Page excerpt –

Follow this best practice guide for staying safe and protecting yourself online:

1. How would this come across?

Whenever you’re about to post something online, pause and just imagine how it would look on the front page of a newspaper. Feel uncomfortable? Don’t post it.

2. Got a nickname?

Use a nickname or other alias instead of your real name when signing up to a microblogging site like Twitter. This helps to protect your identity and keep your professional self separate from the wild world of social media.

3. Check your settings

Use the privacy and security settings on social media sites so that only friends and family can see your pages. Remember, the people you are connected with can also be a gateway to your information, so encourage those on your lists to check their settings also.

4. Mother’s maiden name

You don’t actually have to use your mother’s REAL maiden name as security answer, just pick an unrelated name that you remember which is more secure.

Dataset records –
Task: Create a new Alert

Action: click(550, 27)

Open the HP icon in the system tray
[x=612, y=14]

--

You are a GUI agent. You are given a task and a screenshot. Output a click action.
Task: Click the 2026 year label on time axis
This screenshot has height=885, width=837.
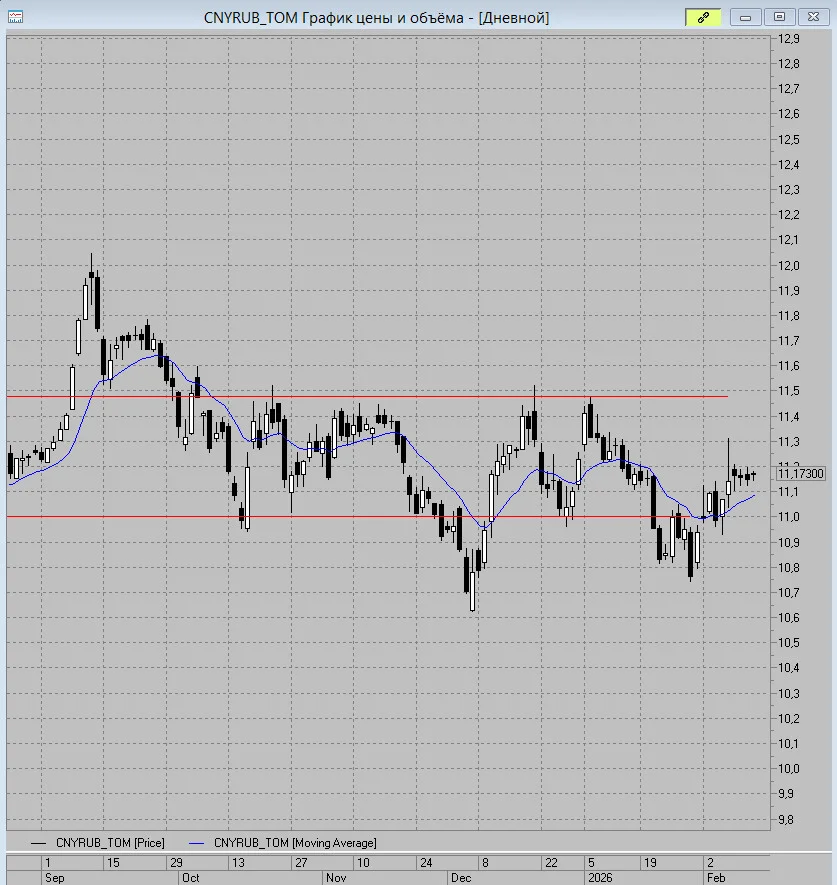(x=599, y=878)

Task statement – Rewrite the online safety guide starting at "2. Got a nickname?" and ending at "is more secure.", and put "pseudonym" in place of "nickname".

Finished task –
2. Got a pseudonym?

Use a pseudonym or other alias instead of your real name when signing up to a microblogging site like Twitter. This helps to protect your identity and keep your professional self separate from the wild world of social media.

3. Check your settings

Use the privacy and security settings on social media sites so that only friends and family can see your pages. Remember, the people you are connected with can also be a gateway to your information, so encourage those on your lists to check their settings also.

4. Mother’s maiden name

You don’t actually have to use your mother’s REAL maiden name as security answer, just pick an unrelated name that you remember which is more secure.